■ **Extracted material**
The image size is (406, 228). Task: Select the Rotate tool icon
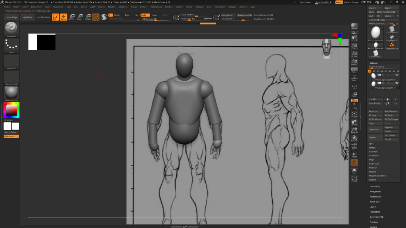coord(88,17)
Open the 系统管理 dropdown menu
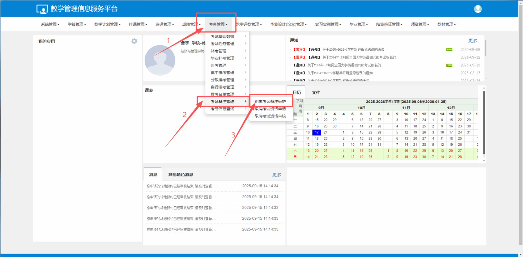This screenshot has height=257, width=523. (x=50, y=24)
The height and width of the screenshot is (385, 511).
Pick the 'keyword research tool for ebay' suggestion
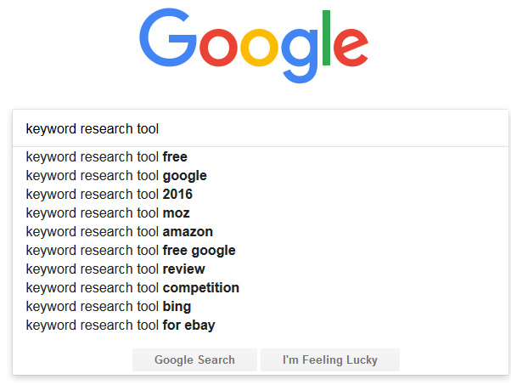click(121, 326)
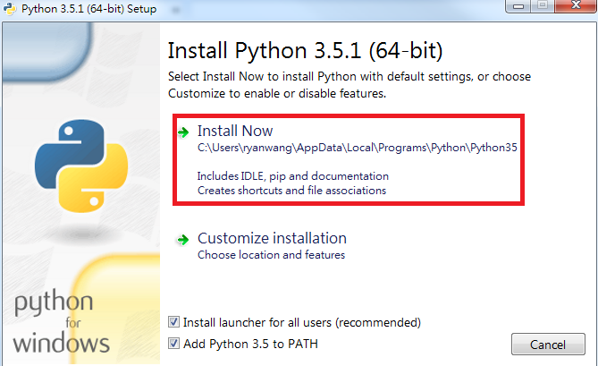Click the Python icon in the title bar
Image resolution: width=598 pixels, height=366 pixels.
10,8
...
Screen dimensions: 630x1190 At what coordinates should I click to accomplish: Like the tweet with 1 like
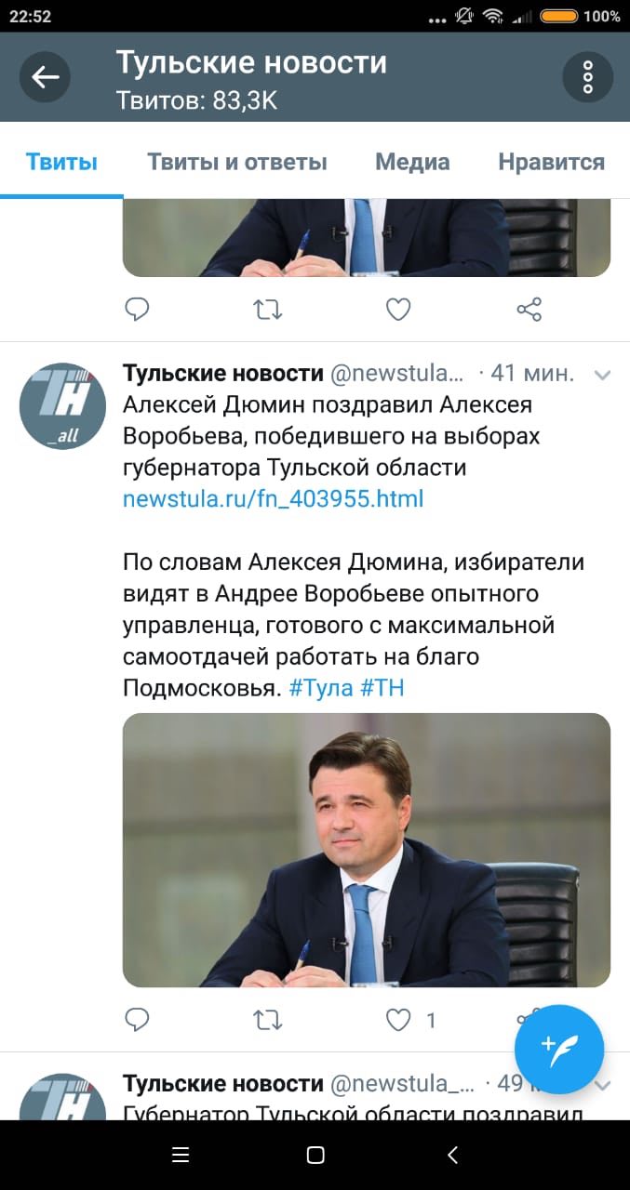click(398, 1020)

■ **Work to complete**
With pictures omitted, repeat the entries above word for word from the line holding "The image size" down to the line holding "The height and", keeping both of those lines.

■ **Answer area**
The image size is (406, 228). Task: Select the Rotate tool icon
coord(88,17)
Open the 系统管理 dropdown menu
This screenshot has height=257, width=523. (x=50, y=24)
The height and width of the screenshot is (385, 511).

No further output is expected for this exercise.